The Power by Naomi Alderman
I heard about this book through Instagram. I have a bookstagram for this blog, dedicated to my love of books and I follow lots of similar bookish accounts. I kept reading great things about The Power – that it was an impactful feminist novel, a stunning dystopian read, even that it was great science fiction, so I was more than intrigued. I downloaded it as an audiobook and as the seductive narrator was a winner after the first few chapters, (I can’t listen if the narrator is a dud) I kept on listening.
I am happy to say I was not let down by the hype, this book fits into all of the genres mentioned above, as well as being a brilliant page-turning thriller.
The Power imagines a world where, when girls reach the traditional age of puberty (around 15) a great power is awoken in them – the ability to conduct electricity. This leads to a physical dominance over men and sees women using this literal power to assert themselves and shake up traditional gender roles.

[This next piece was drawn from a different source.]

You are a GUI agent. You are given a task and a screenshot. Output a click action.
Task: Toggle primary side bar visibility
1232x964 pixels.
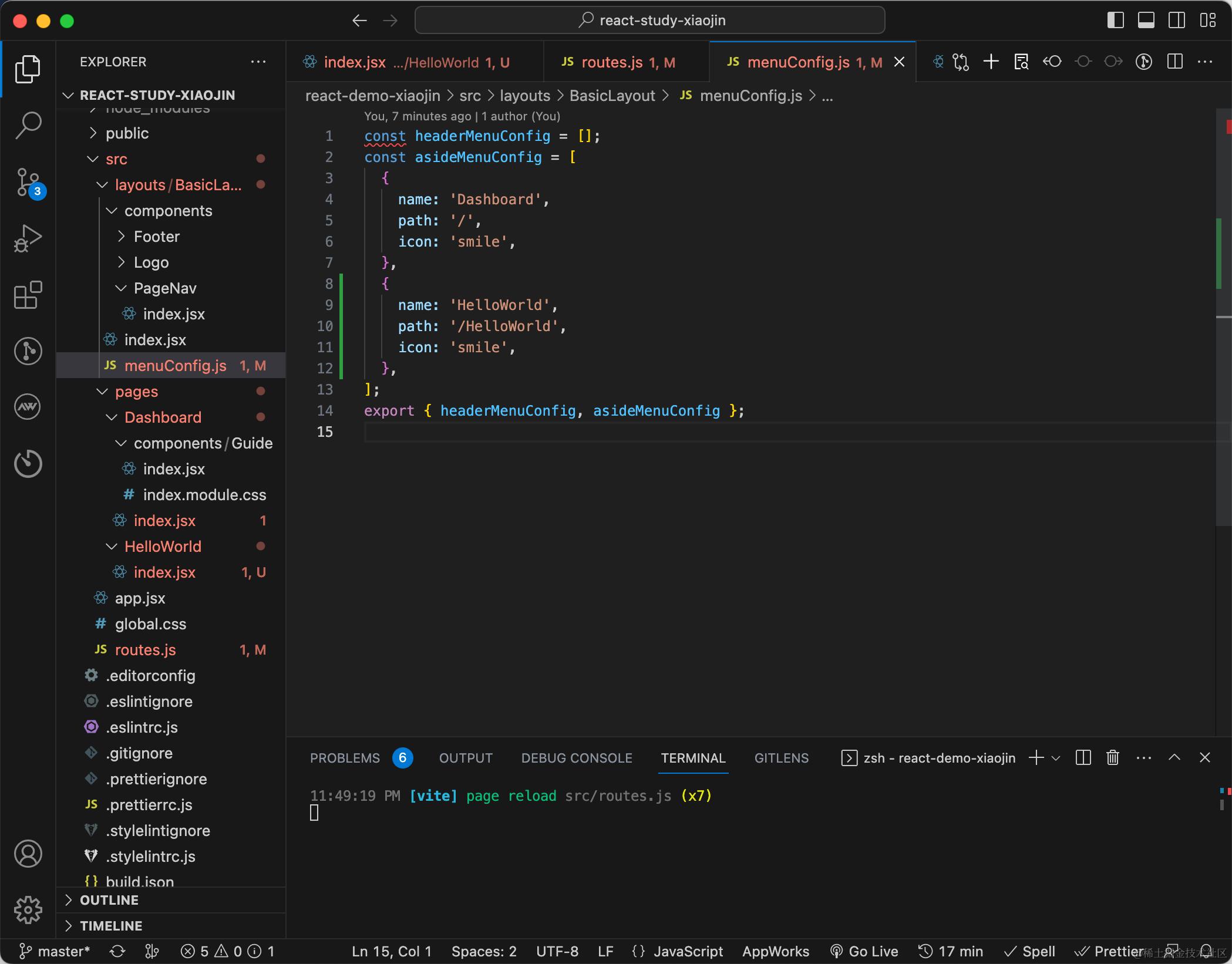pos(1115,21)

We are introduced to four lead narrators who each tell their story – three very different women and a man: English Roxy, daughter of a gangster with a sharp tongue and shady connections; Allie, an American girl in foster care who listens intently to the voice in her head, as it tells her how to take control of her life and eventually become Mother Eve; Margot, an American politician who has ambition, drive and two daughters to look out for and Tundi, a Nigerian journalist who is documenting the emergence and growth of the power and the effect it is having on communities across the world.
I really liked the structure, as along with switching between the narrators – which was seamlessly done – the novel was bookended by letters from the ‘author’ of the book, Neil, to Naomi Alderman, who is reading a draft of his novel and offering advice. This add wonderfully funny, tongue-in-cheek moments that elevate the novel, as well as making you think even further about the key themes in the main narrative.
The Power is very much one to add to your must-read list.
Note: This book is not to be confused with a self-help book of the same name, which multiple people thought I was referring to when recommending this to them. Leading to quite a confused conversation.